Trad musicians often play in multiple combinations and it is remarkable how infrequently they bother giving such collaborations a name. On the final night of the festival, whilst the Concert Hall is packed for the flagship Transatlantic Sessions, across the other side of town, a quintessentially Highland pipes and strings double bill of relative newcomers Jamie MacDonald and Christian Gamauf and festival mainstays Mariearad Green and Anna Massie brings out family, friends and a younger crowd. The lads draw on tunes from across the Celtic diaspora, but at heart have a sound that every Scot knows from village-hall dances. It turns out they are also having a domestic Tetris crisis, as they need to sell the boxes of recently released CDs ‘The Pipe Slang’ in order to get to the fridge. Veterans of the tall-tale, their stage-mates try the same album-sales trick with the promise of a closer look at Mariearad’s Emperors new trousers. With fingers flying like a knitting group social, this pair of prodigious tune writers continue to be as effortless when playing together as when ragging one another. Until recently their repertoire contained few songs, with only Dougie MacLean’s She Loves Me When I Try to accompany a well-worn yarn about washing lines. It is therefore particularly enjoyable that, giddy from the excitement of coming down from Achiltiebuie they toss in some bonny slow airs, and macabrely merry singalongs to the set.

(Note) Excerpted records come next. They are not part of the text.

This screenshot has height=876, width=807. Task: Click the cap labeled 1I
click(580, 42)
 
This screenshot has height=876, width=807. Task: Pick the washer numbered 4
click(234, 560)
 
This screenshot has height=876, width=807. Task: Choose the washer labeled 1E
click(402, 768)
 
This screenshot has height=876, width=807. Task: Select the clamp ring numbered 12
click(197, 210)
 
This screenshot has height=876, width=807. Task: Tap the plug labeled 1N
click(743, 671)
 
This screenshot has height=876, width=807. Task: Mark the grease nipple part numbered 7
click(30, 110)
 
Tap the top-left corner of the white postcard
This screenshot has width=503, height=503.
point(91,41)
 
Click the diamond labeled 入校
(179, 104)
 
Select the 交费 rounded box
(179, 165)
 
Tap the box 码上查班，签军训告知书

In the manner of saving the best until last, no band perhaps exemplifies the energy of Celtic Connections better than Blazin’ Fiddles. From the fiery Up Helly Aa spirit of the opening Shetland reels, to a closing circus-acrobatics mishap flashing Bruce MacGregors kecks, a night with the Blazers is always a party. Turning 21 this year, the energetic Highlands and Islands supergroup have reached the age of majority if not of maturity. They bring along Capercaillie legend Karen Matheson to add gravitas and a puirt-à-beul that is second to none. Waulking songs from the Hebrides, love songs from the Northern Irish Troubles, and Burns songs from down the road pepper the high-octane tune-sets, and warm the cockles.